Source text:
Band motto: If they can’t take a joke, folk ’em. Well, at first anyway. Adam’s Farm started out as a respectible set of earnest, well-meaning acoustics. Then they took a left turn in early January 1992 when Jeff Whittington picked up a Marshall amp and a distortion pedal.

Along the way, they once again showed that, when held in the right hands, pop is an endlessly appealing, yet still challenging proposition.

There was a furious songcraft to Rock Music Machine — now apparently out of print on Rainmaker Records — along with some of the age-appropriate knitted brows and a touch of real danger.

“Want In,” for instance, is genuinely nasty, a driving example of what made this group special. They take a shot at the Lemonheads, too. Even more traditionally folkie pieces like “Fulsom” have a sneering guitar deep in the mix, making for a pleasantly rumbling sound texture. Like Neil Young, but with updated threads.

It made sense, then, that Whittington’s “twenty-five pin connector” — a solo record from a few years ago, it was initially only available by e-mail from homonculous98@hotmail.com — closes with a stripped down version of the Psychedelic Furs’ “Heaven.” Or that he performed as part of the 2006 experimental theater tribute “Waiting for a Train: The Life and Songs of Jimmie Rodgers, the Father of Country Music.” Or that his next band grew out of a shared moment with a Beatles tune.

Exercise requirements:
State whether each statement below agrees with the excerpt about the band Adam’s Farm above, answering yes or no and quoting the words of the excerpt that decide it. (a) Jeff Whittington picked up a Marshall amp and a distortion pedal in early January 1992. (b) Rock Music Machine remains in print on Rainmaker Records. (c) Whittington’s solo record “twenty-five pin connector” closes with a stripped down version of a Beatles song.

Information provided:
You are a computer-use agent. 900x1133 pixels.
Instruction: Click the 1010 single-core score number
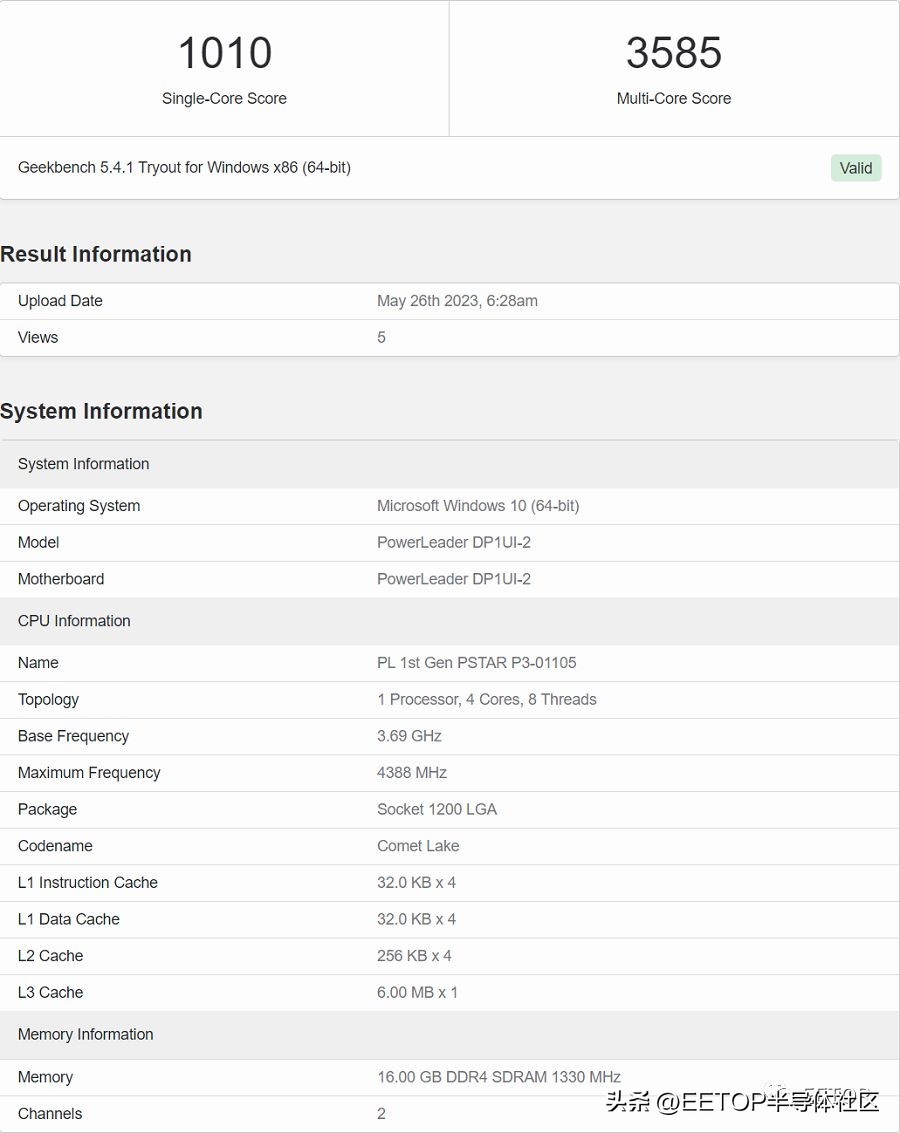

Full output:
(a) Yes: "Then they took a left turn in early January 1992 when Jeff Whittington picked up a Marshall amp and a distortion pedal."
(b) No: "now apparently out of print on Rainmaker Records"
(c) No: "closes with a stripped down version of the Psychedelic Furs’ “Heaven.”"